Recorded information:
Segment Open
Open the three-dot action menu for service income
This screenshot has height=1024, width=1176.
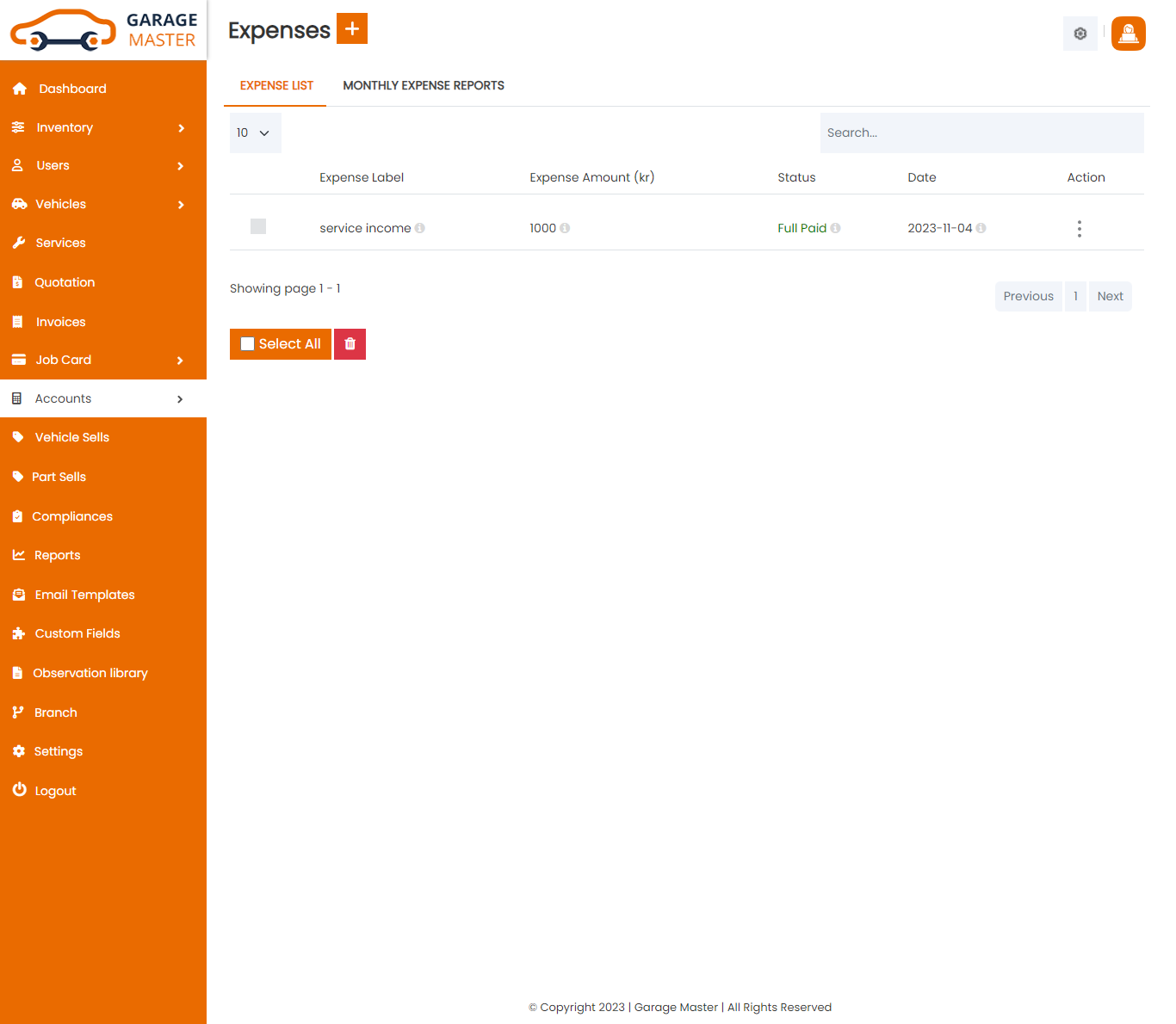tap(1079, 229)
Segment Closed
Segment Open
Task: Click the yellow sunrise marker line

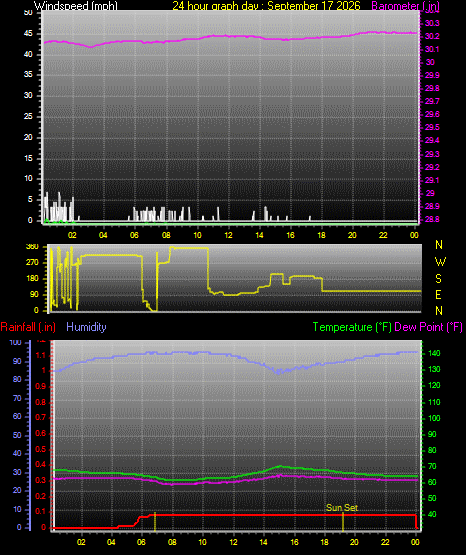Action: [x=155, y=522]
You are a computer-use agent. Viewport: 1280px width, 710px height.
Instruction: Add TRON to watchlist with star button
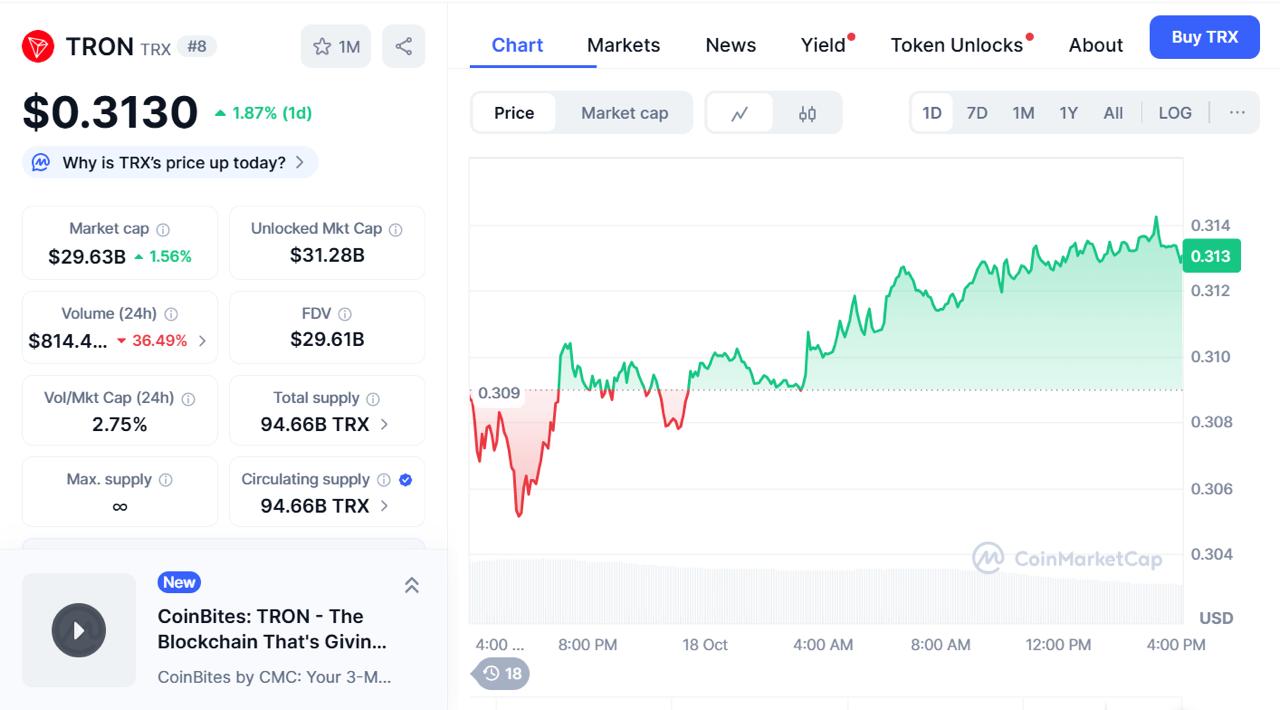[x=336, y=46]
Segment Closed
Segment Open
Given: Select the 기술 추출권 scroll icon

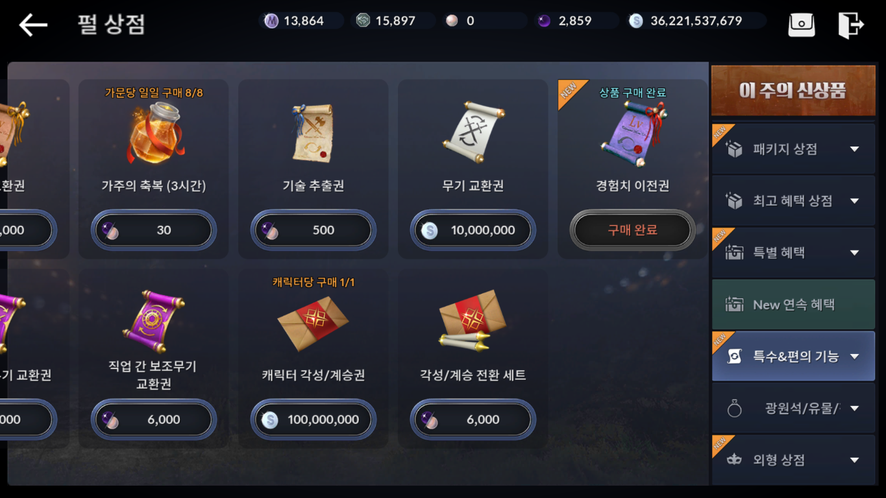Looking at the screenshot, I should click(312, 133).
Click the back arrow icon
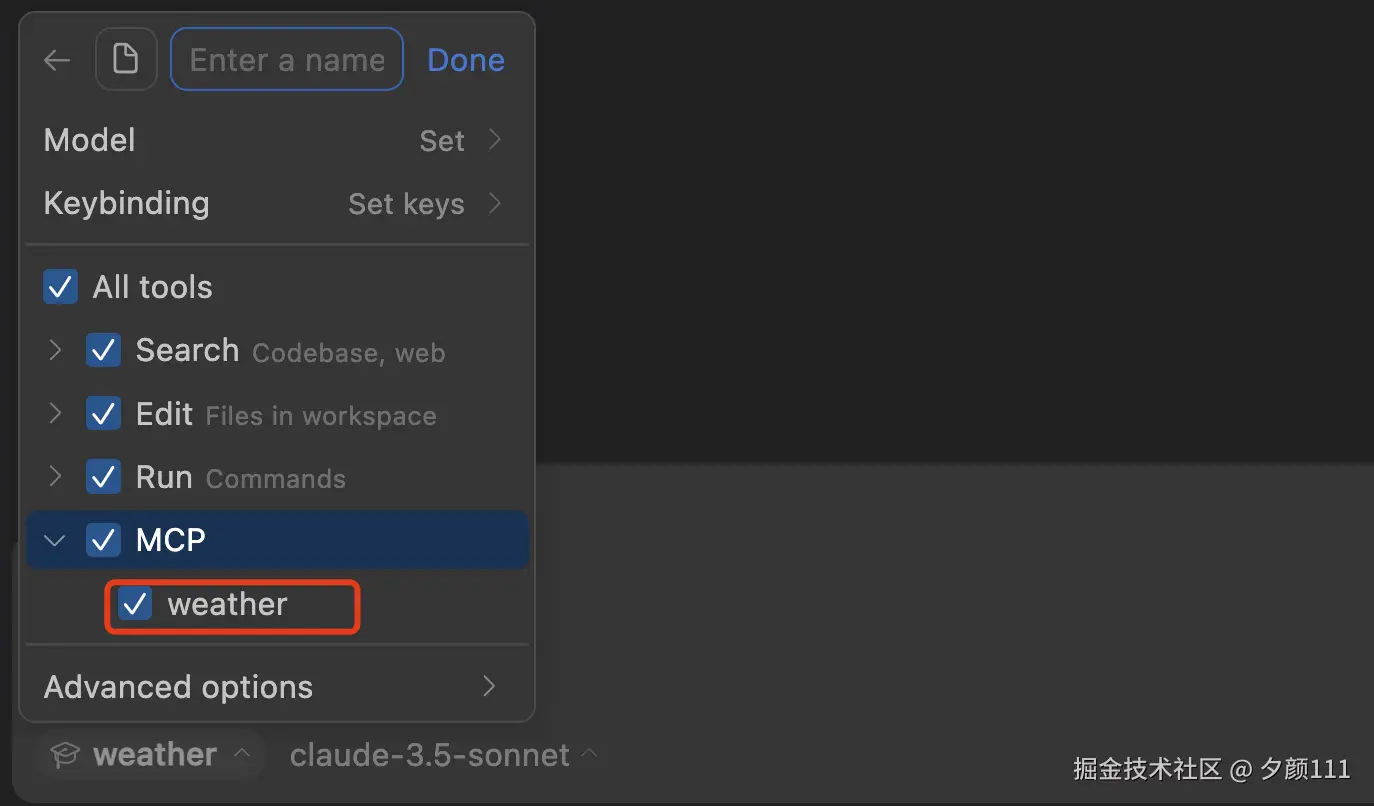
Segment Closed
What you are asked to do: Each line above starting at the one holding "Given: Select the 기술 추출권 scroll icon" and ending at the one holding "Click the back arrow icon" should be set down exactly as it stands, both ends included, with no pictures.

Output for this task:
Given: Select the 기술 추출권 scroll icon

Looking at the screenshot, I should click(312, 133).
Click the back arrow icon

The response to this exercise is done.